### WORK ITEM
The lines of the records that include "agent" should all be copied.

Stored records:
━━━━━━━━━━━━━━━━━━━━
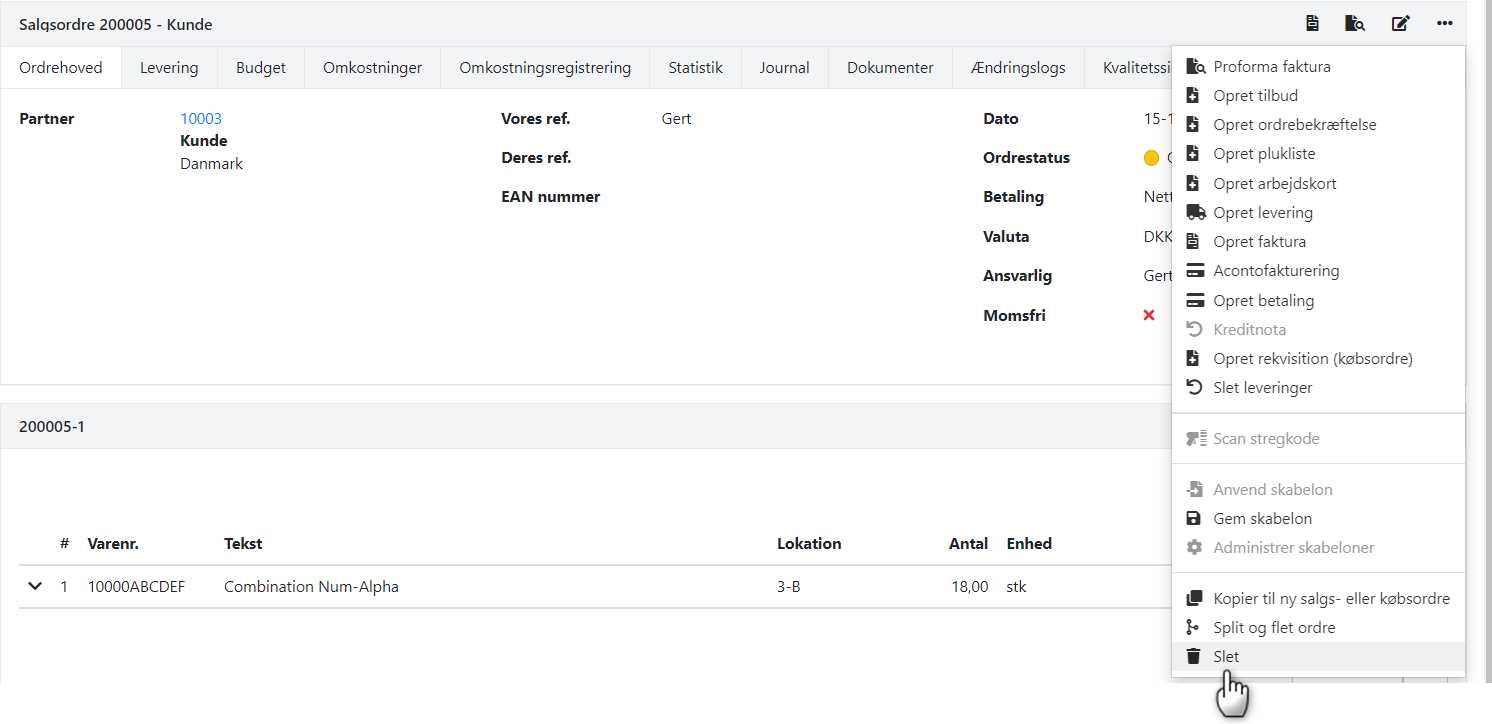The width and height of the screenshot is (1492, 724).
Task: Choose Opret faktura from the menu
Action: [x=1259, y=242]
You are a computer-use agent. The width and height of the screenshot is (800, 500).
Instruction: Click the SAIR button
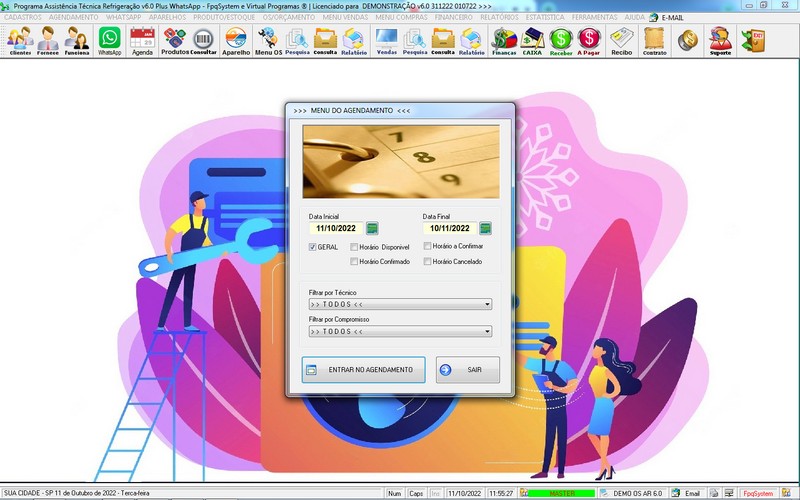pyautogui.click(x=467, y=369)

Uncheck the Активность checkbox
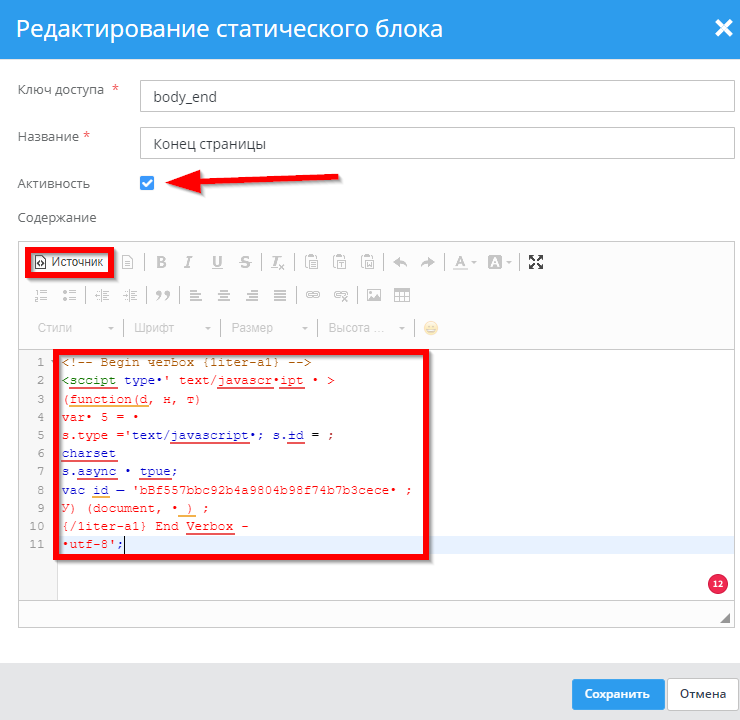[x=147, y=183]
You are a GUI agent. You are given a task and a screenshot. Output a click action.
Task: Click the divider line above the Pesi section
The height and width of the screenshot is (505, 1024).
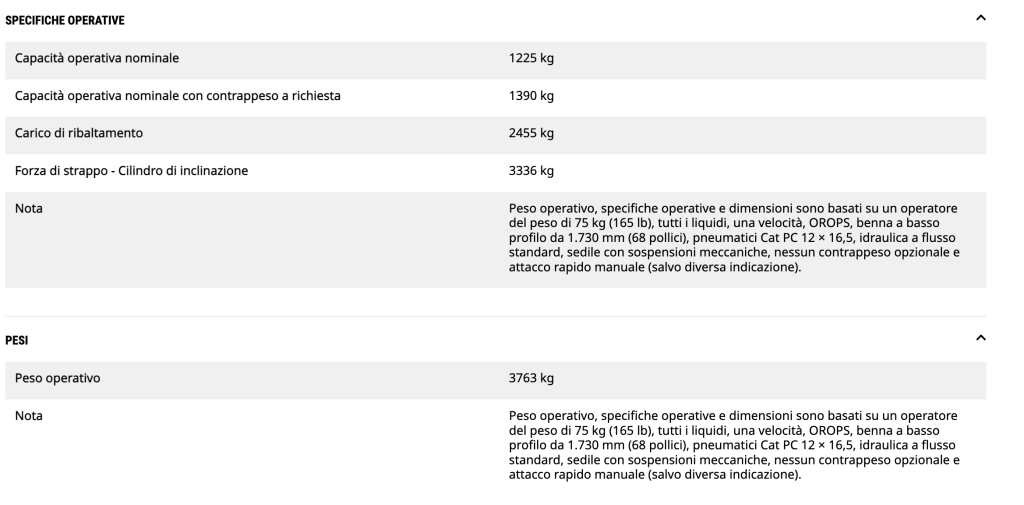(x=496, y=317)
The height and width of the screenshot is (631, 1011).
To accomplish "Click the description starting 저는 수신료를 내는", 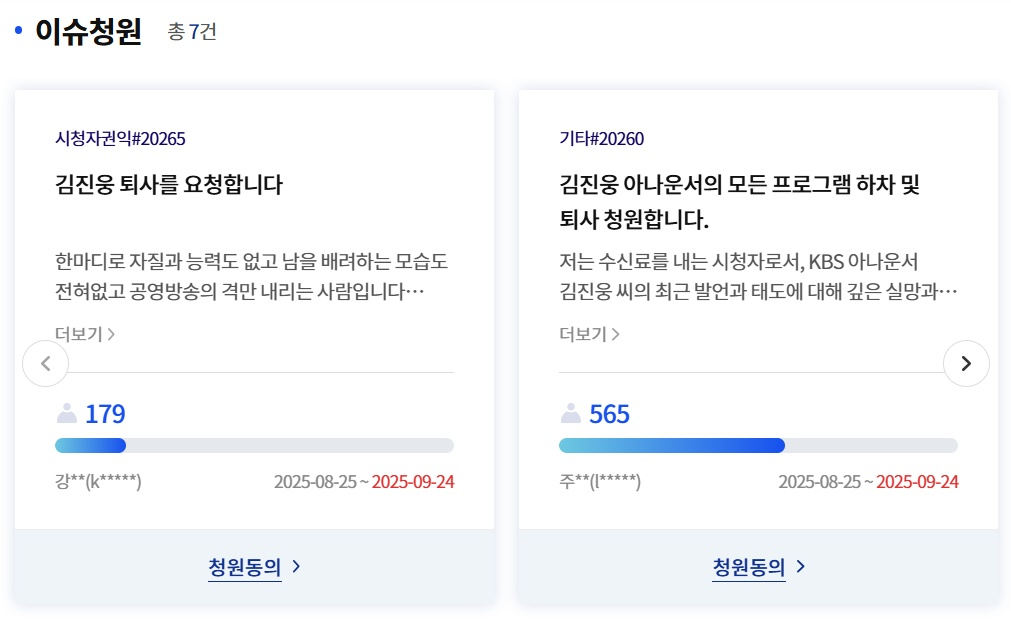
━━━━━━━━━━━━━━━━━━━━
### EXERCISE RESPONSE
You are a computer-use agent. The width and height of the screenshot is (800, 500).
You are a GUI agent. You are given a task and a screenshot. Output a click action.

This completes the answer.